MATERIAL FOR THIS TASK:

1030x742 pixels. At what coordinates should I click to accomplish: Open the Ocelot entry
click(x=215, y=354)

==

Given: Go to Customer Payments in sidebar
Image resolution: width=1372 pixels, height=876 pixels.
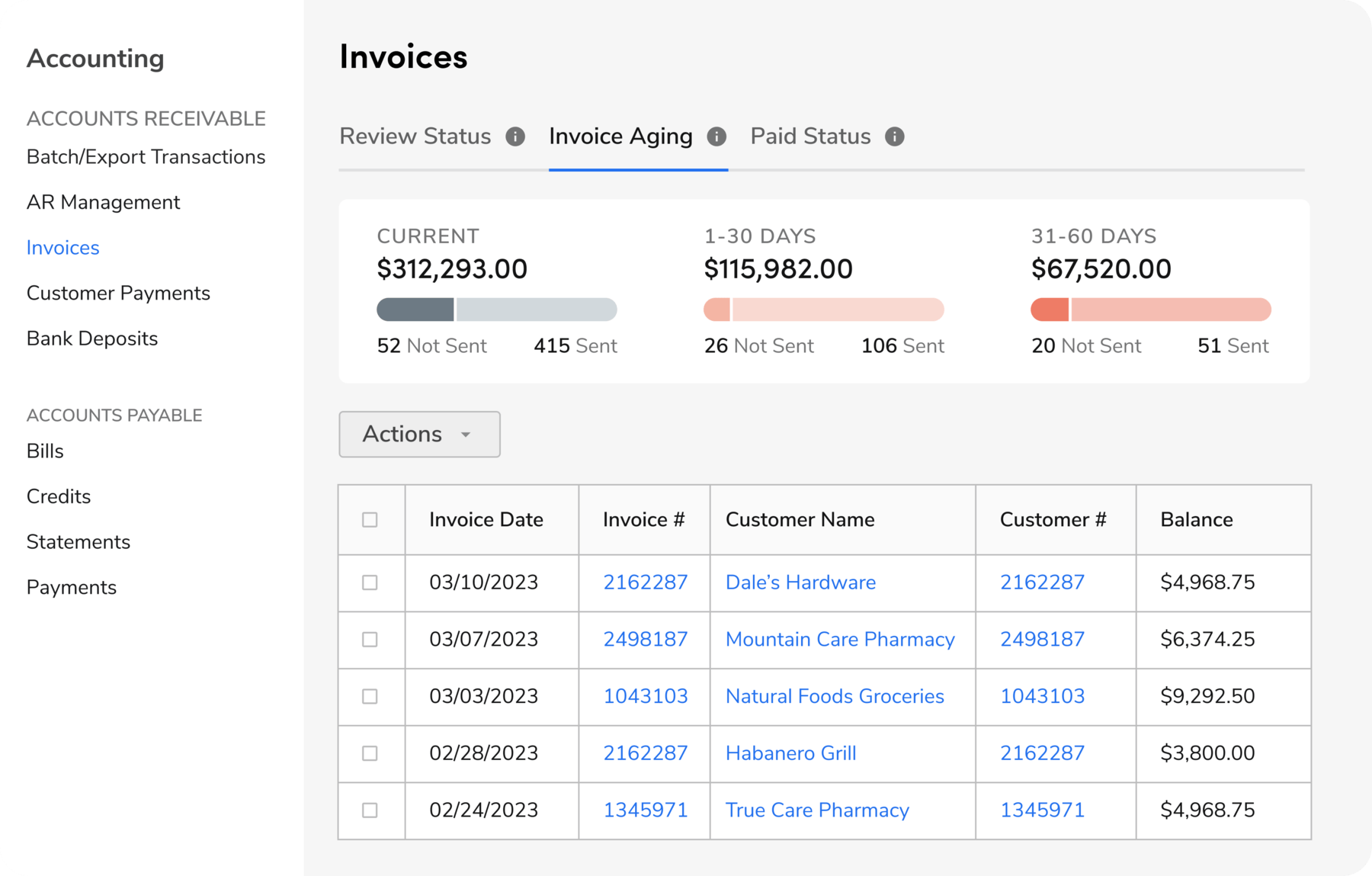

* * *

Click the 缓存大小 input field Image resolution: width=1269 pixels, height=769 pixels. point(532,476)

EXERCISE BRIEF: Gather all lines with the string "height" from the data.

ANSWER BOX:
Image resolution: width=1372 pixels, height=876 pixels.
Click the 缓存大小 input field Image resolution: width=1269 pixels, height=769 pixels. point(532,476)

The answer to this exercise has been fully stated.